Problem to work on – Line by line, copy the records below exactly.

Recorded data –

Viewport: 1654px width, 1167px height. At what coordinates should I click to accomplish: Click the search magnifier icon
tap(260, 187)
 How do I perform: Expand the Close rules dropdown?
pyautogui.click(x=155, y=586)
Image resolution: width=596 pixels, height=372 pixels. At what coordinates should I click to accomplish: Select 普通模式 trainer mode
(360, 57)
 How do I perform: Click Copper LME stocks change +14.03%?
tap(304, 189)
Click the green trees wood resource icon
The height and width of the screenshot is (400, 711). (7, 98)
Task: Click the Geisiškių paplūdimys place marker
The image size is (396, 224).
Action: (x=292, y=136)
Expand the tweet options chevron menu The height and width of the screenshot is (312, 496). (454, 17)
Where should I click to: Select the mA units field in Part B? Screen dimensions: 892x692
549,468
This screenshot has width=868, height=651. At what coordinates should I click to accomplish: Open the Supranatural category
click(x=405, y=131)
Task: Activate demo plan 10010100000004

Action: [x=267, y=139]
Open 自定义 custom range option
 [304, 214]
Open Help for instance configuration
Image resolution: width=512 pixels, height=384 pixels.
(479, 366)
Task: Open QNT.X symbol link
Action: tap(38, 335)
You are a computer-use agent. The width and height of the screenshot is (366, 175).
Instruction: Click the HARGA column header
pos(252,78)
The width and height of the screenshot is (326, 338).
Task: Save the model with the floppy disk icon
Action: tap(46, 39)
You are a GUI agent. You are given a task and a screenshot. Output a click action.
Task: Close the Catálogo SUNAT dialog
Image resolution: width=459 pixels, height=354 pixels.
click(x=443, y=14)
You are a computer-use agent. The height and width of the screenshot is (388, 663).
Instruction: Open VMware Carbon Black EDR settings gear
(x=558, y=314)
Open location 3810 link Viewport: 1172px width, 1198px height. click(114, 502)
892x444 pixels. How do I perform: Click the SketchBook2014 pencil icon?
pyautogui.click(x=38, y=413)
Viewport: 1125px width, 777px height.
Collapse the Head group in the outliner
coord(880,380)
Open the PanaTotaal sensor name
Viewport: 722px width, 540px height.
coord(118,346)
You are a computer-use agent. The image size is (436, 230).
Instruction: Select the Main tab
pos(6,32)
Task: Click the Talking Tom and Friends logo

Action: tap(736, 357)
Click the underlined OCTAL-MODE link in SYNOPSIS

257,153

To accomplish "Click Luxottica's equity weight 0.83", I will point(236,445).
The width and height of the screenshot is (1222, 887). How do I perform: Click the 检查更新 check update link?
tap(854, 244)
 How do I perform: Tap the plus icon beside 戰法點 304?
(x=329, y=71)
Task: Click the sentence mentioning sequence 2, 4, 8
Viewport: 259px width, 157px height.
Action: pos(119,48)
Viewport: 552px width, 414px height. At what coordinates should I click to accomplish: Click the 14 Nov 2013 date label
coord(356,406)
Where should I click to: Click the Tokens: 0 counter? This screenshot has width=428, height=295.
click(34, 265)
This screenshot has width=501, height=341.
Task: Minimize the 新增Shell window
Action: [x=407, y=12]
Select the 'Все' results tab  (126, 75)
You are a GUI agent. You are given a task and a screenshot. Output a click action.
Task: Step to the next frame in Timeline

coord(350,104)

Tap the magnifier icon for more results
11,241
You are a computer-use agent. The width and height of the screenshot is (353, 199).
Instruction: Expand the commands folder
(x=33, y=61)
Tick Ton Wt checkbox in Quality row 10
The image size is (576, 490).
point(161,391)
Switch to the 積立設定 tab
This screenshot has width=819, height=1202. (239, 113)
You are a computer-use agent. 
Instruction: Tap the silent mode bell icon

Expected answer –
Viewport: 1654px width, 1167px height. At what coordinates should I click to accomplish: Click the search magnifier icon
tap(260, 187)
 How do I perform: Expand the Close rules dropdown?
pyautogui.click(x=155, y=586)
Image resolution: width=596 pixels, height=372 pixels. At what coordinates should I click to accomplish: Select 普通模式 trainer mode
(360, 57)
 How do I perform: Click Copper LME stocks change +14.03%?
tap(304, 189)
Click the green trees wood resource icon
The height and width of the screenshot is (400, 711). (7, 98)
Task: Click the Geisiškių paplūdimys place marker
The image size is (396, 224).
Action: (x=292, y=136)
Expand the tweet options chevron menu The height and width of the screenshot is (312, 496). (454, 17)
Where should I click to: Select the mA units field in Part B? Screen dimensions: 892x692
549,468
This screenshot has width=868, height=651. At what coordinates should I click to accomplish: Open the Supranatural category
click(x=405, y=131)
Task: Activate demo plan 10010100000004

Action: [x=267, y=139]
Open 自定义 custom range option
 [304, 214]
Open Help for instance configuration
Image resolution: width=512 pixels, height=384 pixels.
(479, 366)
Task: Open QNT.X symbol link
Action: tap(38, 335)
You are a computer-use agent. The width and height of the screenshot is (366, 175).
Instruction: Click the HARGA column header
pos(252,78)
The width and height of the screenshot is (326, 338).
Task: Save the model with the floppy disk icon
Action: tap(46, 39)
You are a GUI agent. You are given a task and a screenshot. Output a click action.
Task: Close the Catálogo SUNAT dialog
Image resolution: width=459 pixels, height=354 pixels.
click(x=443, y=14)
You are a computer-use agent. The height and width of the screenshot is (388, 663).
Instruction: Open VMware Carbon Black EDR settings gear
(x=558, y=314)
Open location 3810 link Viewport: 1172px width, 1198px height. click(114, 502)
892x444 pixels. How do I perform: Click the SketchBook2014 pencil icon?
pyautogui.click(x=38, y=413)
Viewport: 1125px width, 777px height.
Collapse the Head group in the outliner
coord(880,380)
Open the PanaTotaal sensor name
Viewport: 722px width, 540px height.
coord(118,346)
You are a computer-use agent. The image size is (436, 230).
Instruction: Select the Main tab
pos(6,32)
Task: Click the Talking Tom and Friends logo

Action: tap(736, 357)
Click the underlined OCTAL-MODE link in SYNOPSIS

257,153

To accomplish "Click Luxottica's equity weight 0.83", I will point(236,445).
The width and height of the screenshot is (1222, 887). How do I perform: Click the 检查更新 check update link?
tap(854, 244)
 How do I perform: Tap the plus icon beside 戰法點 304?
(x=329, y=71)
Task: Click the sentence mentioning sequence 2, 4, 8
Viewport: 259px width, 157px height.
Action: pos(119,48)
Viewport: 552px width, 414px height. At what coordinates should I click to accomplish: Click the 14 Nov 2013 date label
coord(356,406)
Where should I click to: Click the Tokens: 0 counter? This screenshot has width=428, height=295.
click(34, 265)
This screenshot has width=501, height=341.
Task: Minimize the 新增Shell window
Action: [x=407, y=12]
Select the 'Все' results tab  (126, 75)
You are a GUI agent. You are given a task and a screenshot. Output a click action.
Task: Step to the next frame in Timeline

coord(350,104)

Tap the magnifier icon for more results
11,241
You are a computer-use agent. The width and height of the screenshot is (353, 199).
Instruction: Expand the commands folder
(x=33, y=61)
Tick Ton Wt checkbox in Quality row 10
The image size is (576, 490).
point(161,391)
Switch to the 積立設定 tab
This screenshot has width=819, height=1202. (239, 113)
You are a computer-use agent. 
Instruction: Tap the silent mode bell icon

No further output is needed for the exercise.